Python binding of PFFT. (github.com/mpip/pfft)

PFFT is a massively parallel Fast Fourier Transform library. For its
performance, see:

https://www-user.tu-chemnitz.de/~mpip/software.php.en

This is the python binding of PFFT.

PFFT is a FFT library with excellent scaling at large number of processors.
We have been routinely running 10,000 ** 3 transforms on 22K MPI ranks as
a component of the BlueTides simulation at National Center for Supercomputing
Applications. This is beyond our knowledge of the limits of FFTW.

This Python binding of course cannot yet operate at such a large scale.

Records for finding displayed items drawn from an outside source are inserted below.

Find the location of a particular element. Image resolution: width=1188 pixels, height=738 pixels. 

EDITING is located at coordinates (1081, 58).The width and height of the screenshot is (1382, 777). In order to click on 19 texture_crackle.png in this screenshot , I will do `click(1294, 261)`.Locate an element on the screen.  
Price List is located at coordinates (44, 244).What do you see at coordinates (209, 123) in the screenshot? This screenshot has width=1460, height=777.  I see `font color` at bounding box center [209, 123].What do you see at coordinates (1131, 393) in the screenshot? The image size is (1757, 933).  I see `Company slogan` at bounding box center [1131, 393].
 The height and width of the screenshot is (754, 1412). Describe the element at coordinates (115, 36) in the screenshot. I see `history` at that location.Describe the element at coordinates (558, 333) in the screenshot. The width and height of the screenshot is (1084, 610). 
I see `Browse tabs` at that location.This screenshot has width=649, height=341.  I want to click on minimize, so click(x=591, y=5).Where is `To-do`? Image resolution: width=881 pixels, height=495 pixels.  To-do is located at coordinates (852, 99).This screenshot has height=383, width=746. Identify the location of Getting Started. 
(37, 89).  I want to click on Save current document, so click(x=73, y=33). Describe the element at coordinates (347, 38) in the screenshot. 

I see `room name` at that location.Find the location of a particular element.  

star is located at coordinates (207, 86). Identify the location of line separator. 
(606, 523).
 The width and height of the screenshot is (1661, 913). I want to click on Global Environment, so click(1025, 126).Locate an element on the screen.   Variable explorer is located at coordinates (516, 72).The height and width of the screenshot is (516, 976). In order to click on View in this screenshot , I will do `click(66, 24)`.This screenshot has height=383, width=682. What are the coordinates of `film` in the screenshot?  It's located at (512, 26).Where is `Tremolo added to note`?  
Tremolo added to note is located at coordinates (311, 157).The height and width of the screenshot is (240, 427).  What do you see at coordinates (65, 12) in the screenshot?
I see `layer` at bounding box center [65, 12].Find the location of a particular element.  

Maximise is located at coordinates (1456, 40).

Due
to the limitations of Python packaging and moduling system.
We nevertheless feel it is important to develop a python binding of PFFT to
allow early exploration of a migration into scripting languages in super computing.

pfft-python requires mpi4py for installation.

To install from PyPI:
```
easy_install --user pfft-python
```

To install from git source

```
python setup.py install --user
```

PFFT, patched FFTW, and the binding are linked into one giant (6MB) shared
object files. We use `-fvisibility=hidden` to hide the PFFT/FFTW symbols.


To use:

see example.py
also see tests/roundtrip.py

The documentation is sparse and in the source code (pfft/core.py),
hopefully the guide here can get you started:

1) create a ProcMesh object for the communication geometry
2) create a Partition object for the data partition of the FFT mesh,
in real and fourier space, both
3) allocate LocalBuffer objects for input and output. A LocalBuffer can be
reused for inplace transforms.
4) create Plan objects for the transforms, with the LocalBuffer objects as
scratch
5) optionally, free the scratch buffers, and create new LocalBuffer objects.
6) view the LocalBuffer objects via view_input / view_output
6) fill the LocalBuffer objects, making use of
Partition.local_i_start, local_o_start which marks the offset of the local
mesh.
A useful function is numpy.indices. numpy.meshgrid and numpy.ogrid are also useful.
7) Apply the plans via Plan.execute with LocalBuffer objects as arguments.